- Provided data -
------

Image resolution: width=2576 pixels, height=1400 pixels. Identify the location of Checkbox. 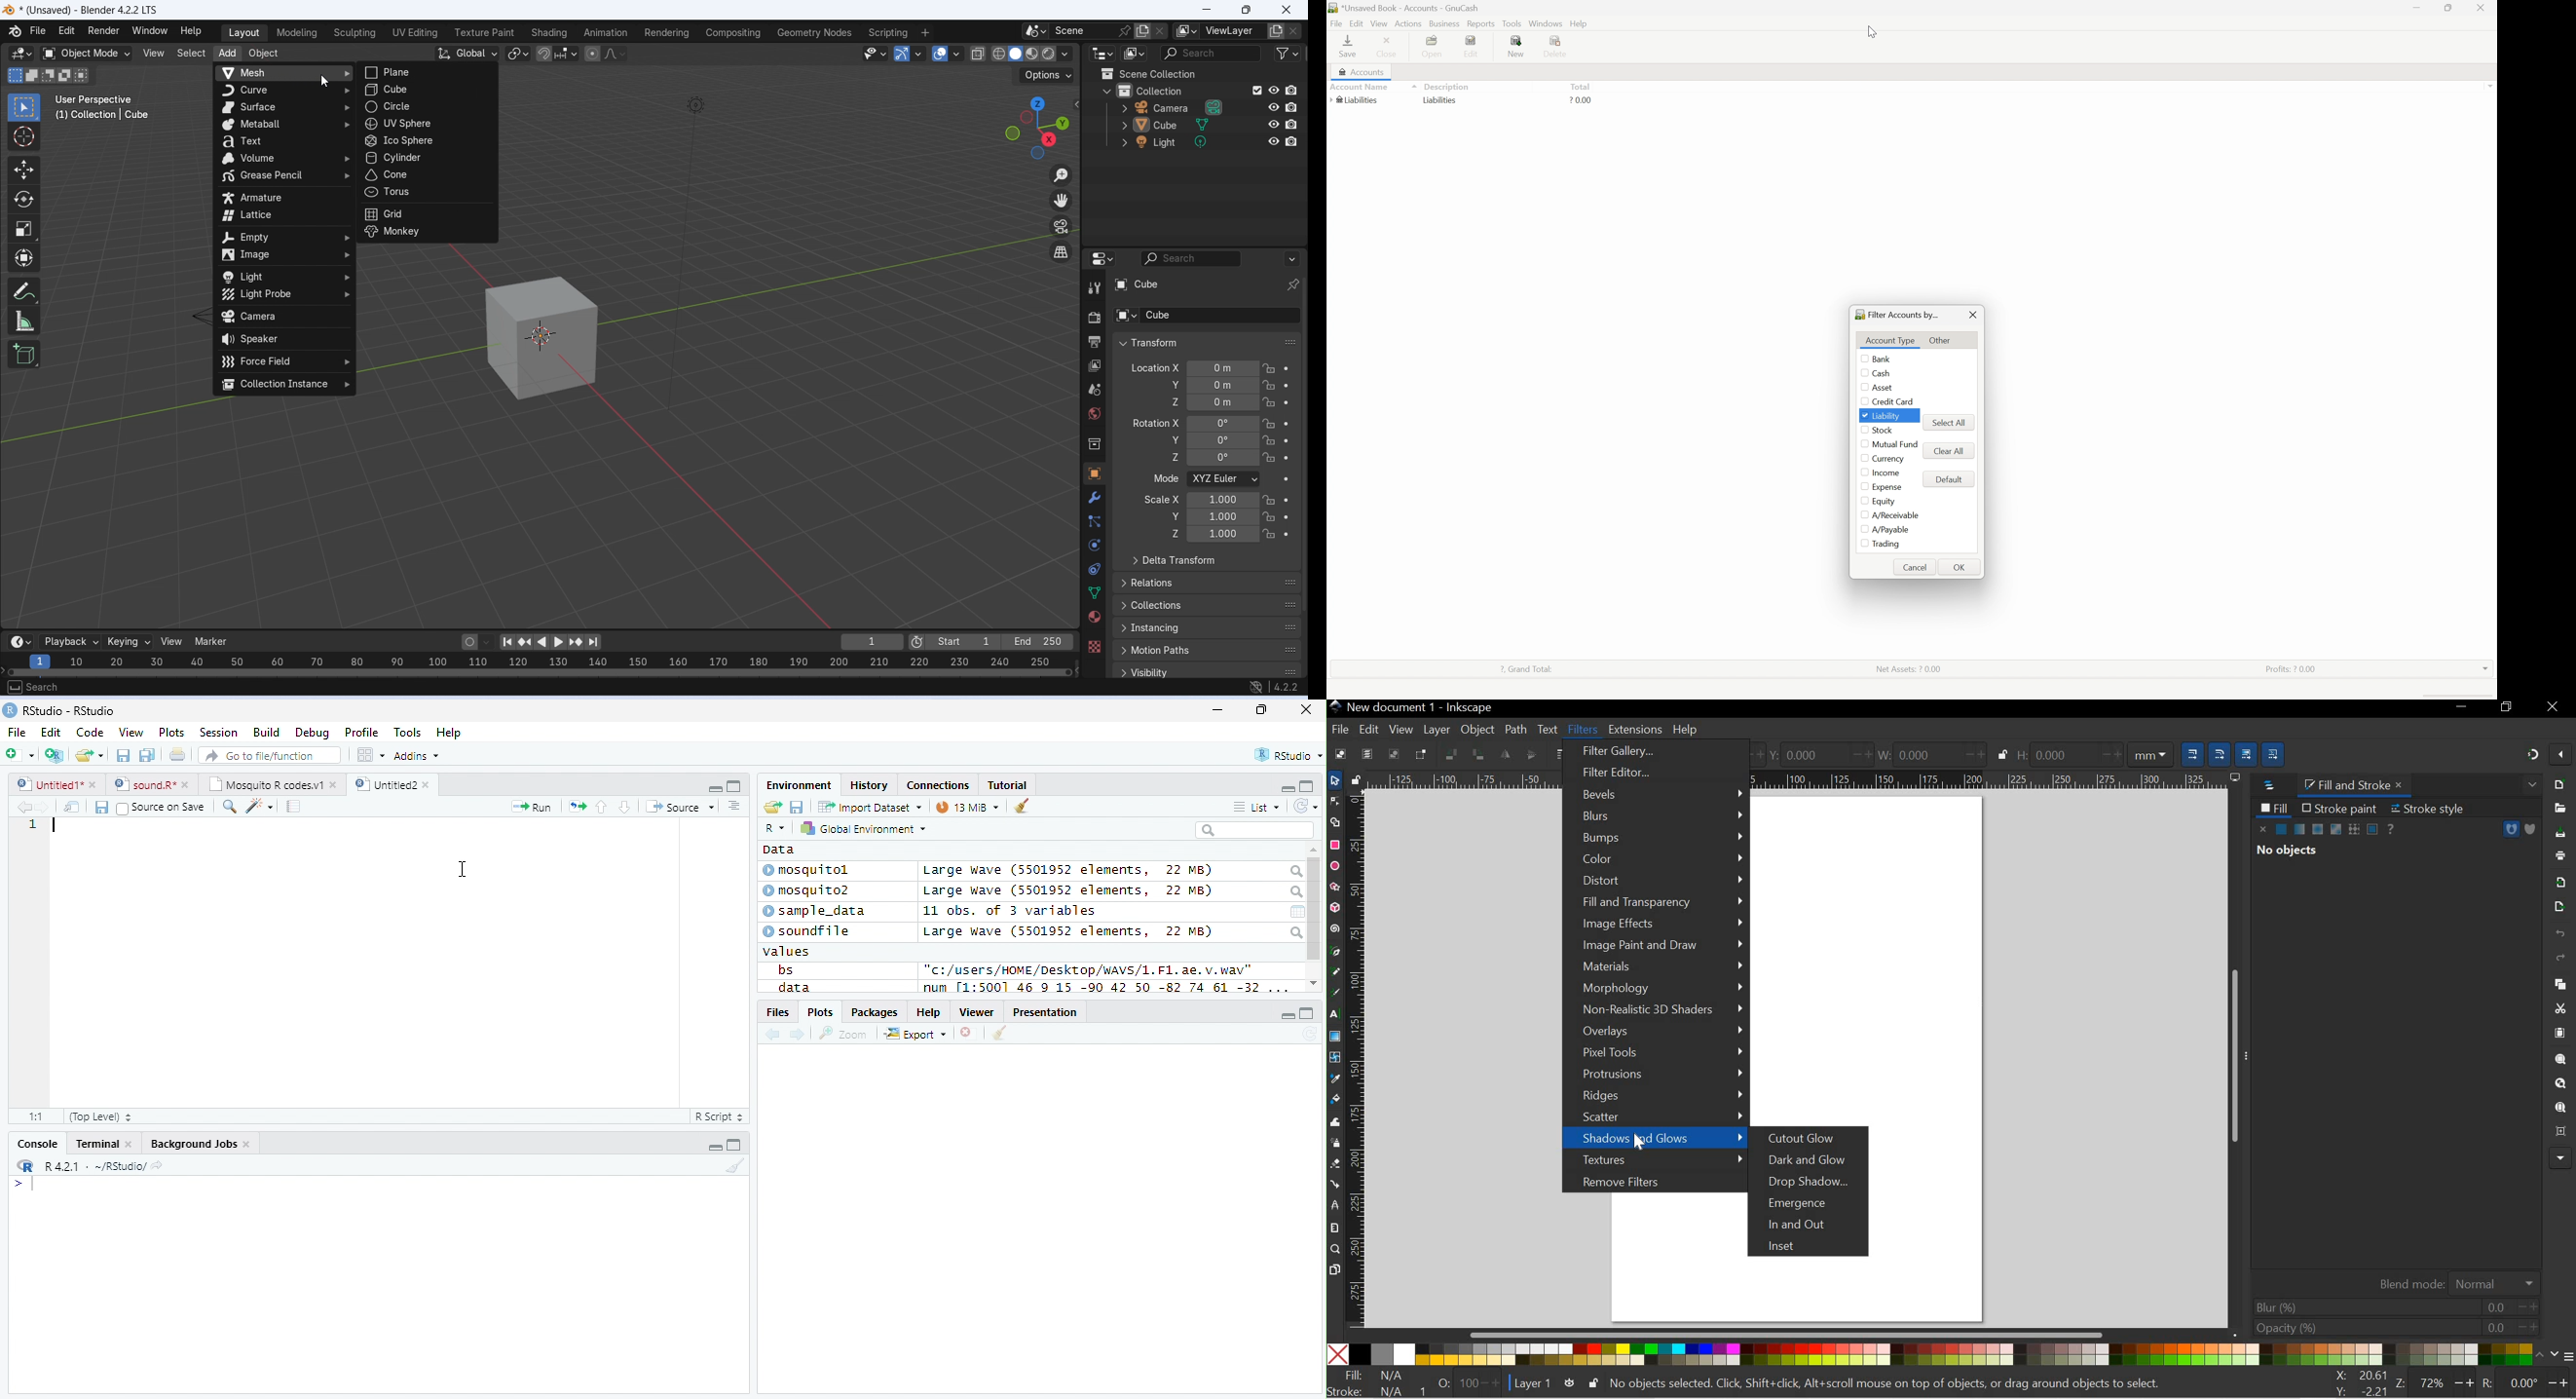
(1863, 486).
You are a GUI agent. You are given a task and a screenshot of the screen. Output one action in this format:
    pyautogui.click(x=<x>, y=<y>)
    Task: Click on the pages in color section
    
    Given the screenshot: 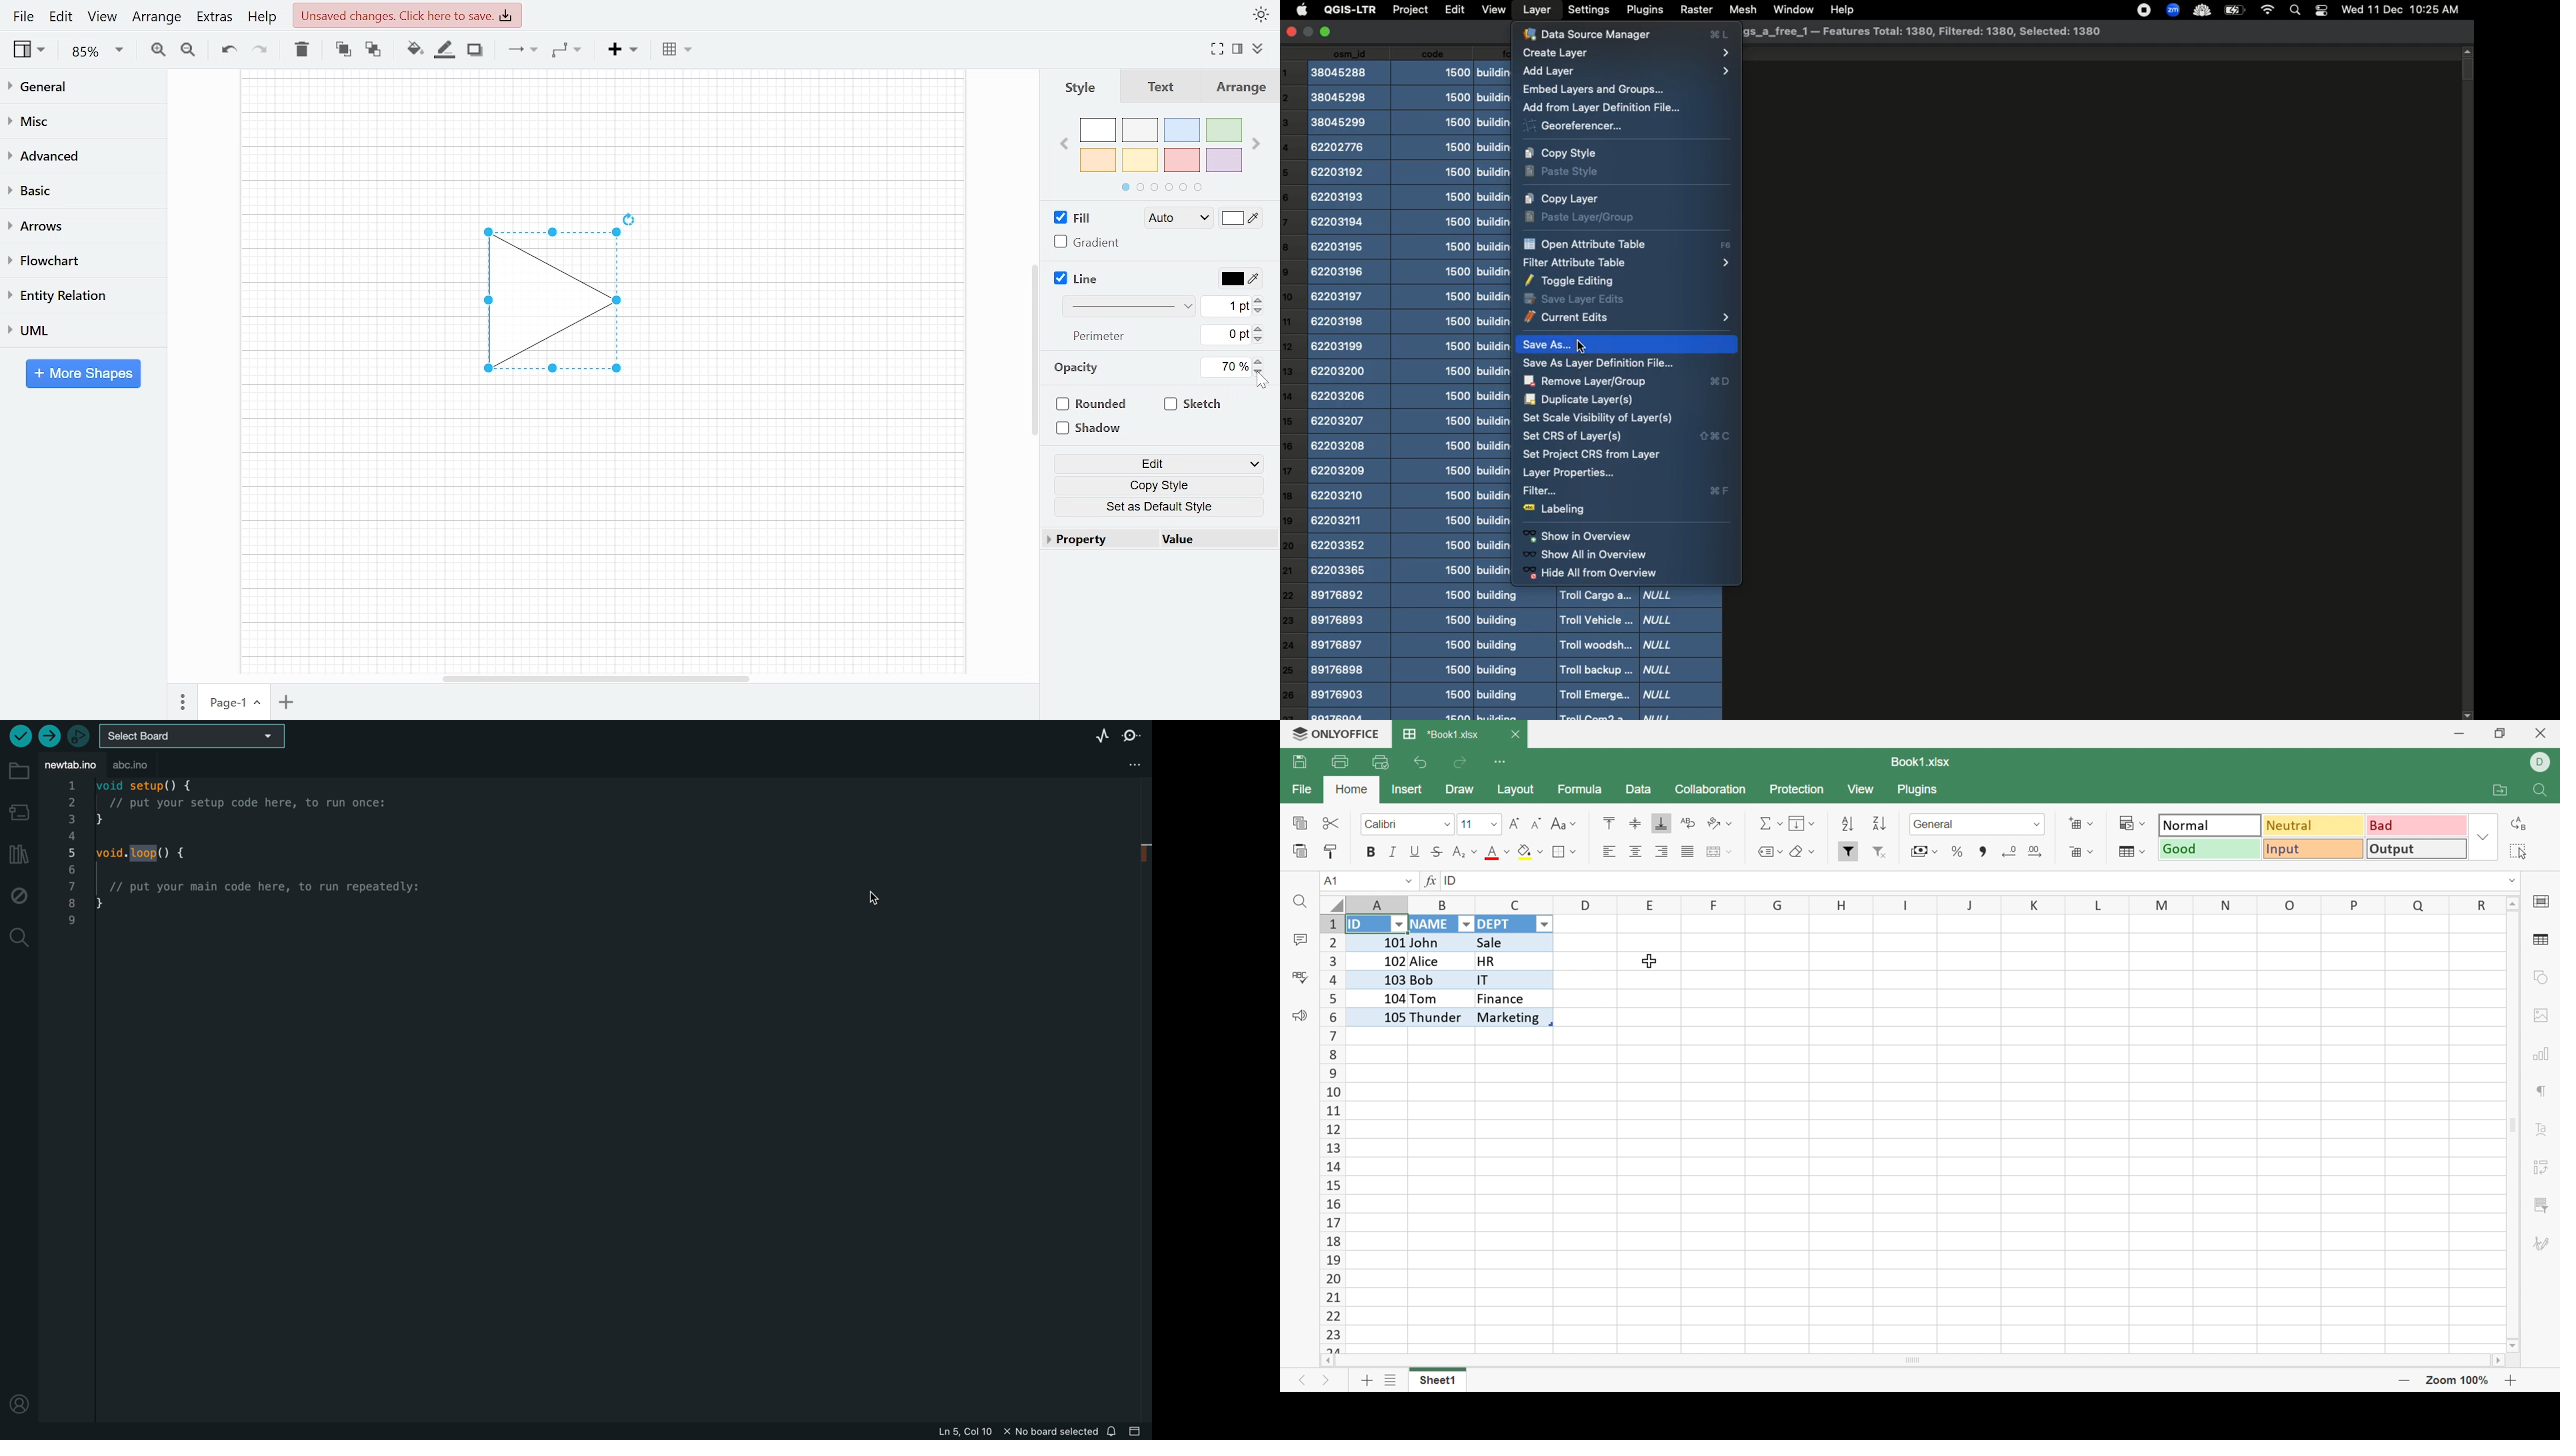 What is the action you would take?
    pyautogui.click(x=1159, y=185)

------

- What to produce -
Copy out every line from the first row through the line containing "(1863, 486).", requests included, shifting each coordinate in the answers up by 80. Omit the pictures.

- Solution to the exercise -
Image resolution: width=2576 pixels, height=1400 pixels. Identify the location of Checkbox. 
(1943, 566).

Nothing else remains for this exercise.